Le premier document attestant l'arrivée dans la ville d'expulsés, les Mégou­rachim, et l'existence préalable d'une petite communauté indigène, les Tocha­bim, a été retrouvé au début du XXème siècle par le jeune talmid hakham ,Yossef Messas, dans une des synagogues du vieux mellah :) : " Nos ancêtres nous ont raconté que cette synagogue a été fondée au début du sixième millénaire par la famille Daoud Ouhyoun, en l'an 5199 (1439) qui avait fui les persécutions de ses méchants voisins dans un village des lisières du Sahara (sans doute le Tafilalet) et dont les membres étaient venus s'ins­taller à Meknès. Le nom du chef de notre famille était Yaacob. Elle est restée entre les mains de notre famille jusqu'à l'an 5256 (1496), suite à l'arrivée de beaucoup d'érudits et de sages de l'exil d'Espagne, qui en ont racheté la moi­tié pour en faire leur propre lieu de culte. Et ils en restèrent les dirigeants et les chantres jusqu'à la destruction du bâtiment dans le tremblement de terre de Ticha Béab de l'an 1630 et les fidèles se sont alors dispersés dans les autres synagogues …"

Le fait que les anciens propriétaires Tochabim aient accepté de vendre la moi­tié de leur synagogue indique sans doute qu'elle était devenue trop grande pour leur communauté.
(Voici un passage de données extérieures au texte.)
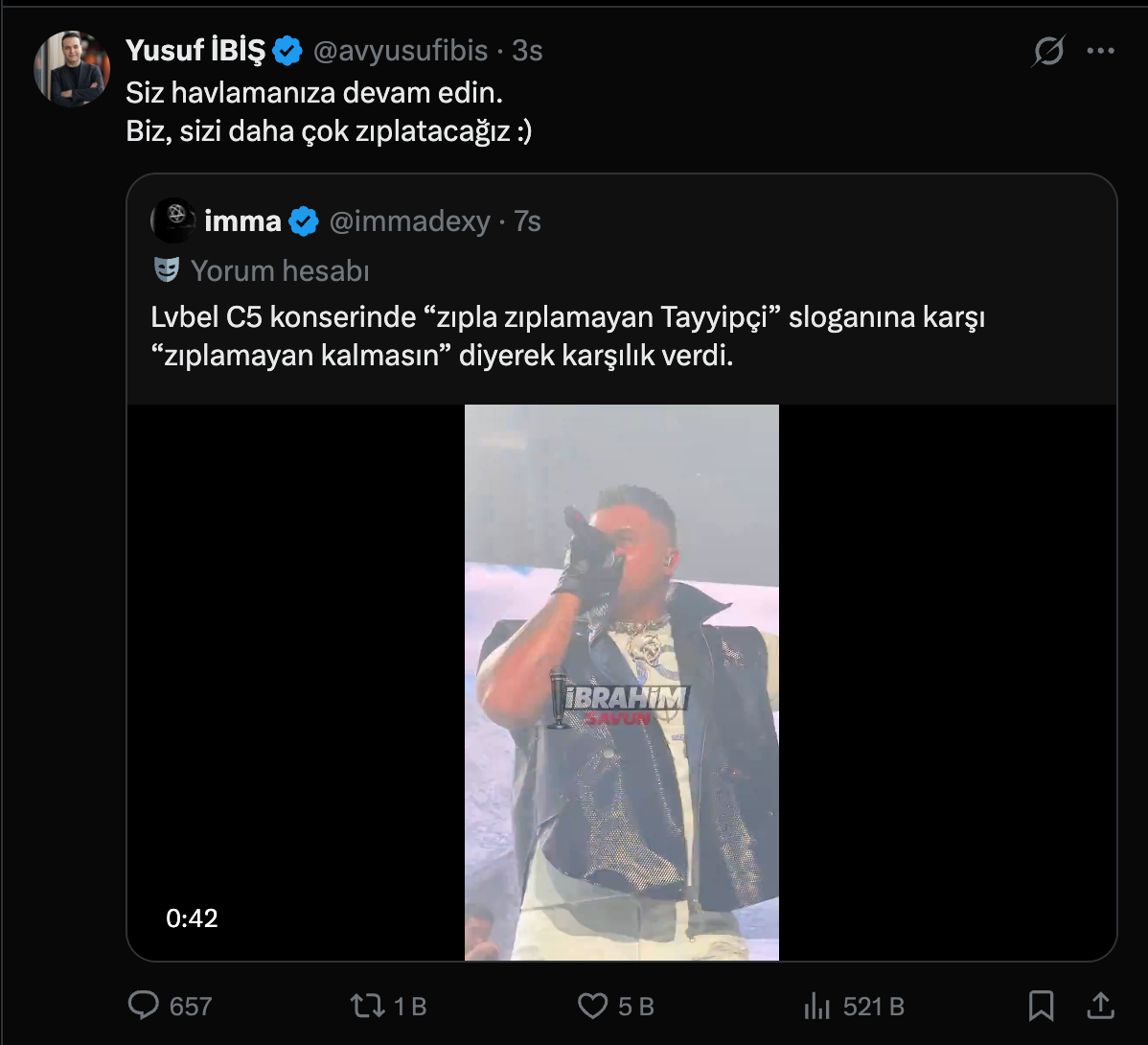Bookmark this tweet
This screenshot has height=1045, width=1148.
point(1041,1005)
Le fait qu'ils aient accepté de partager le même bâti­ment, indique au moins un manque de tensions, une paisible cohabitation. Le fait qu'après la destruction de l'immeuble un siècle et demi plus tard, les fi­dèles de deux synagogues se soient dispersés indistinctement dans les autres lieux de culte, indique qu'à cette date il n'y avait déjà plus de net clivage entre Tochabim et Mégourachim. Contrairement à Fès où s'étaient concentrés la grande majorité des Mégourachim et leurs plus grandes sommités, où la confrontation entre nouveaux venus et indigènes, devait défrayer la chro­nique pendant plusieurs décades : A Meknès, la greffe semble avoir pris sans heurts notables. Sans doute parce que la plus vieille communauté indigène des Tochabim y était trop faible.

C'est ainsi que nous n'avons aucun écho de la participation des rabbins de la ville, aussi bien de la communauté des expulsés que de celle des indigènes, à la grande controverse qui les opposés à Fès autour de la question de la Néfiha (insufflation d'air dans les poumons), une des règles de contrôle de la cacherout dans l'abattage rituel.